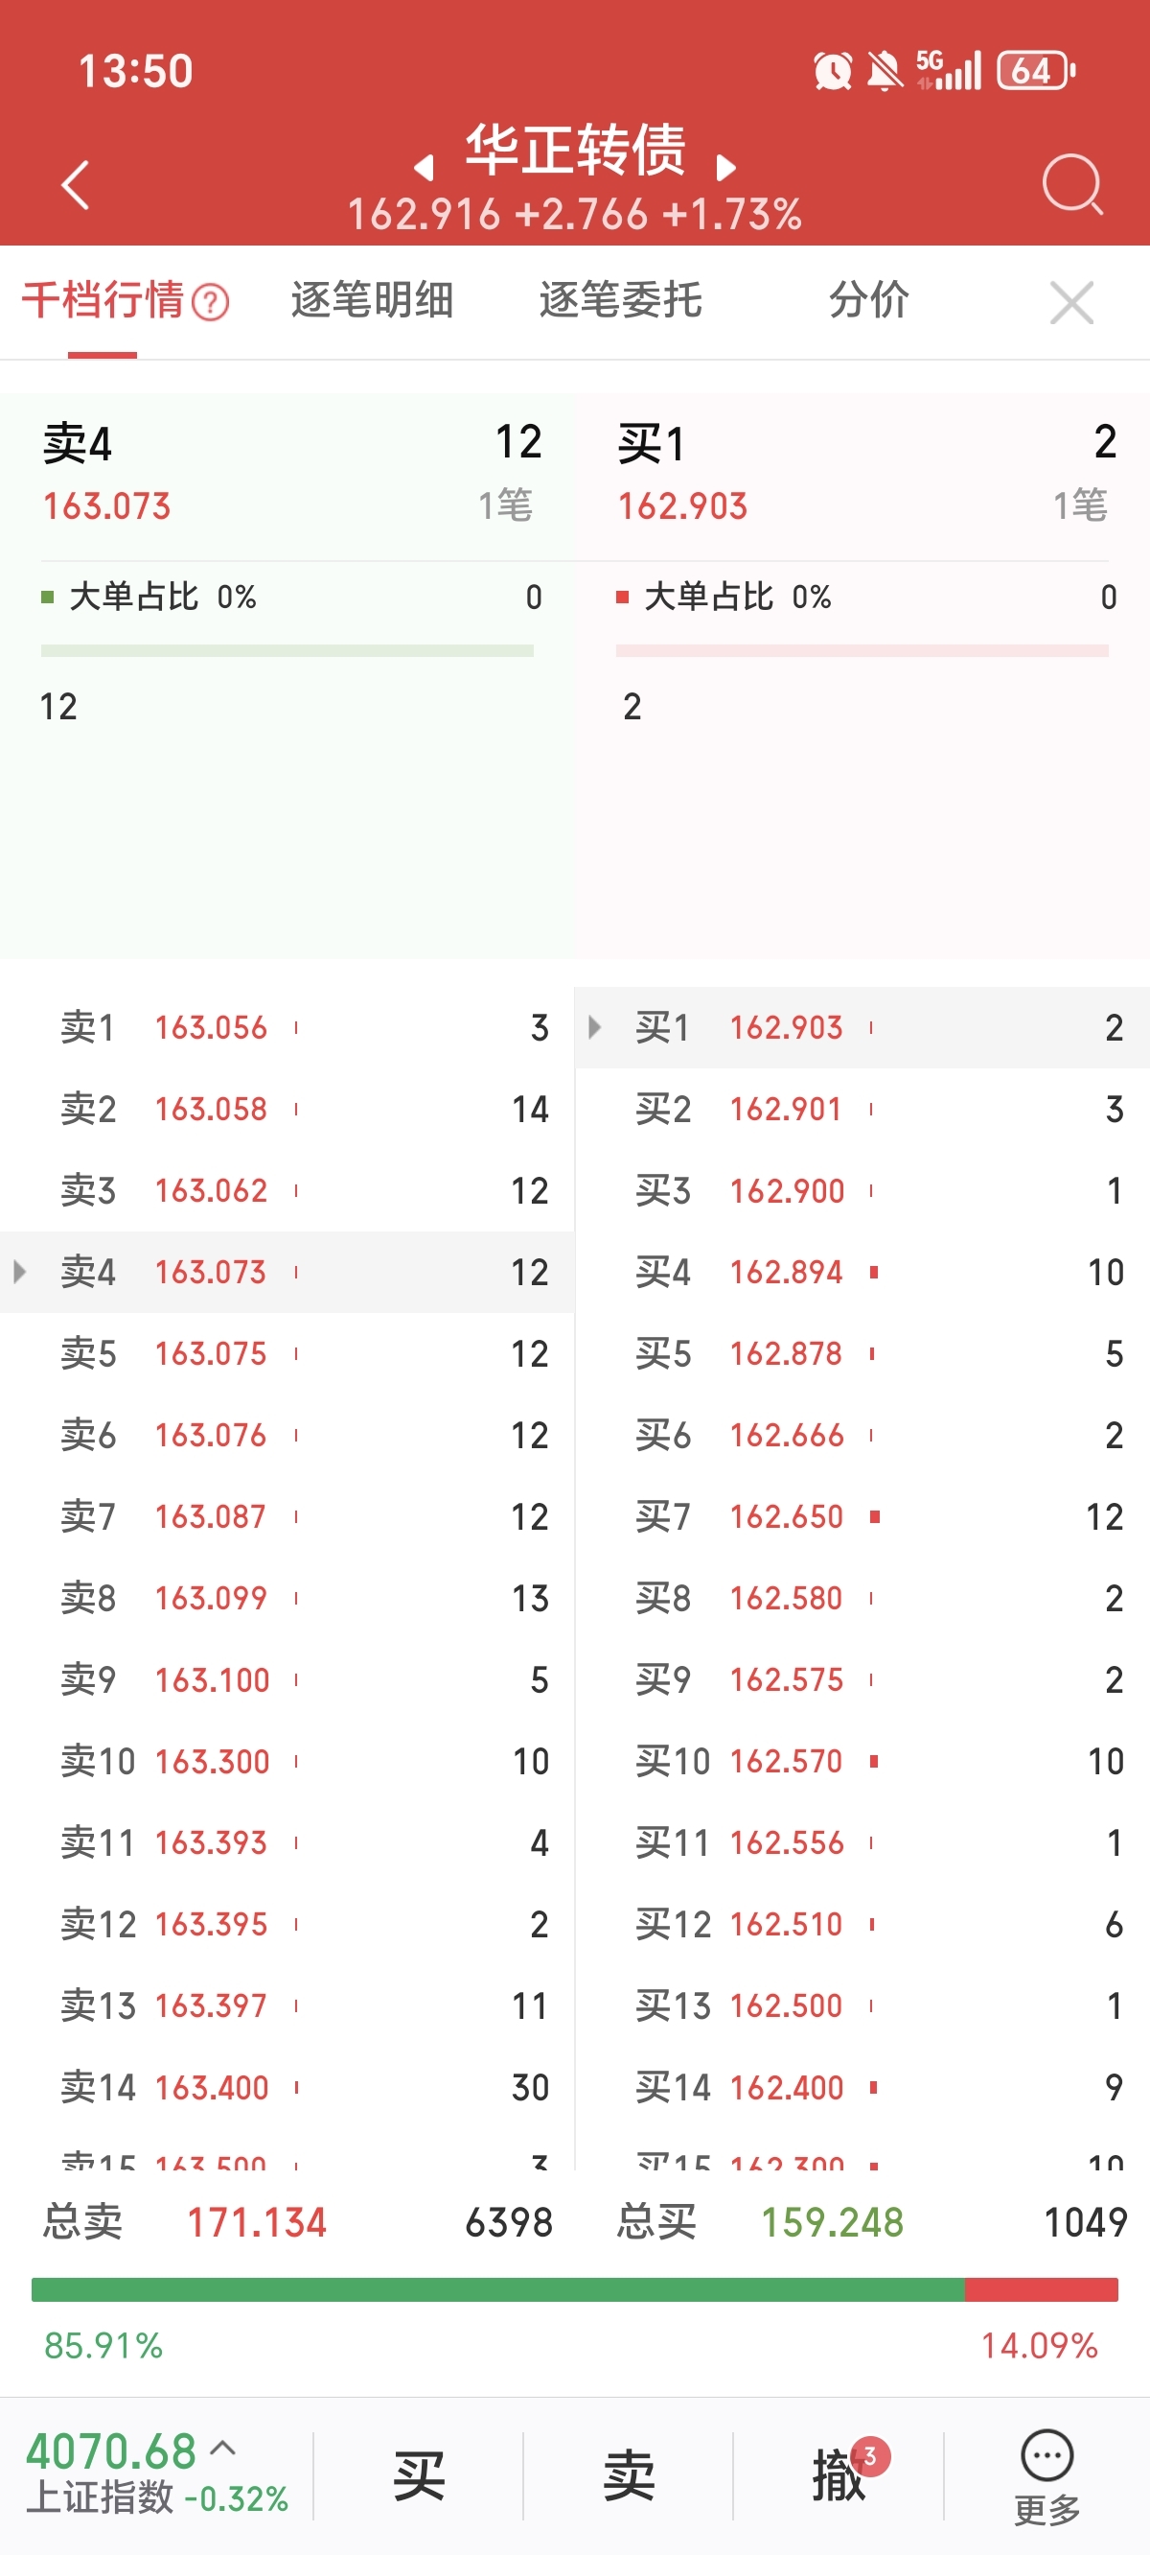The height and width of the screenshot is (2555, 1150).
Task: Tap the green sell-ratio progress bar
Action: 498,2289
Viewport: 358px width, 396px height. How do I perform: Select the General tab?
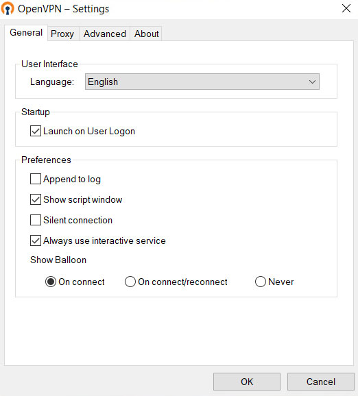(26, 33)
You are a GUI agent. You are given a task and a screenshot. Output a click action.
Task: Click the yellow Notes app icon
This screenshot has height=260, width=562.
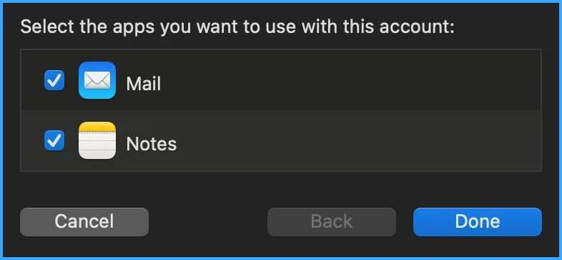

* _Task instructions_
Take the line containing "Task: Click the yellow Notes app icon" and all lines after it to the end of the data above, and reproduce them exactly, leaving out pictures. Nothing else belongs in the copy.

* _Task output_
Task: Click the yellow Notes app icon
This screenshot has height=260, width=562.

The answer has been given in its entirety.